Chapitre 151/20175%~16 min de lecture3 081 mots

– C'est délicieux !

Leo sourit largement, relevant la tête de son bol à riz spécial, rempli de diverses friandises.

Cependant, les sourcils de Cassion se froncèrent légèrement en constatant que le bol était déjà vide à plus de la moitié.

On aurait dit que Leo avait mangé plus que d'habitude.

« C'est agréable de te voir bien manger », dit Jan calmement, assis face à Ruel.

Aris, qui discutait avec Jan, rejoignit le petit repas. Chaque fois que Ruel prenait une bouchée, Jan souriait avec contentement.

« C'est pesant », dit Ruel, agacé, croquant dans un gâteau à la fraise.

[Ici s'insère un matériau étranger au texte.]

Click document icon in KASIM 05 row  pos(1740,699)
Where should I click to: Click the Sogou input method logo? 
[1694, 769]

« Je m'excuse. Mais me laisseras-tu continuer à regarder ? Le temps qui s'écoule pour moi est différent, alors les moments que nous passons à parler et à nous voir sont très précieux pour moi. »

« Quand comptes-tu partir ? J'ai beaucoup réfléchi en marchant jusqu'ici. J'ai fait un lit moelleux dans l'espoir que tu dormes confortablement… »

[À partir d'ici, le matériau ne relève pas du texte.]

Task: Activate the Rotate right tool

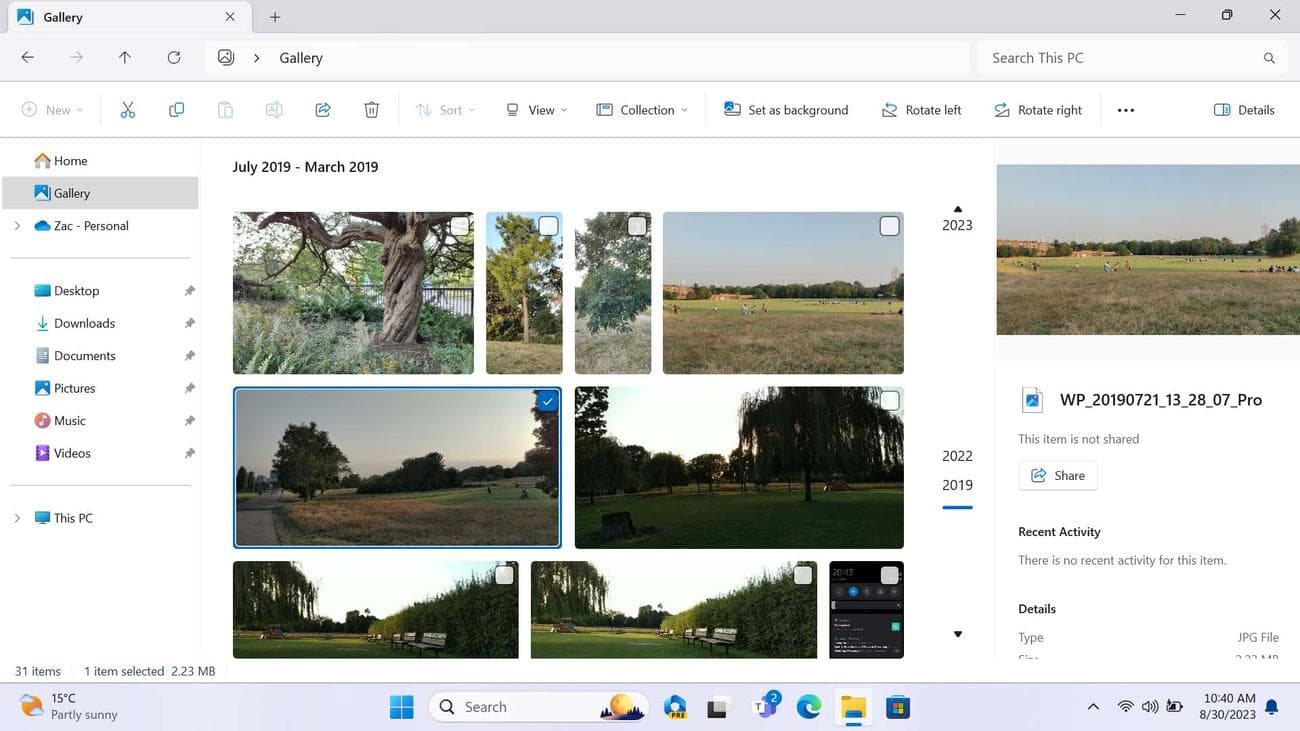Action: (x=1037, y=109)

« Je prendrai ça avant de partir. Tousse. »

Toussant soudain, Ruel goûta la boisson particulière qui avait un goût de bière dans sa bouche.

C'était parfait en accompagnement du thé à la pomme, mais cela laissait un léger sentiment de déception.

« Tu… tu pars déjà ? » Jan était visiblement décontenancé, bafouillant.

« Oui. Maintenant que les affaires sont terminées, y a-t-il une raison de rester plus longtemps ? »

À l'origine, le but de ce court voyage de Ruel était de découvrir où l'esprit se dirigeait après avoir grandi.

En chemin, il avait fini par apprendre d'autres choses variées, mais son objectif principal était de faire une pause et peut-être de pêcher au lac Prina.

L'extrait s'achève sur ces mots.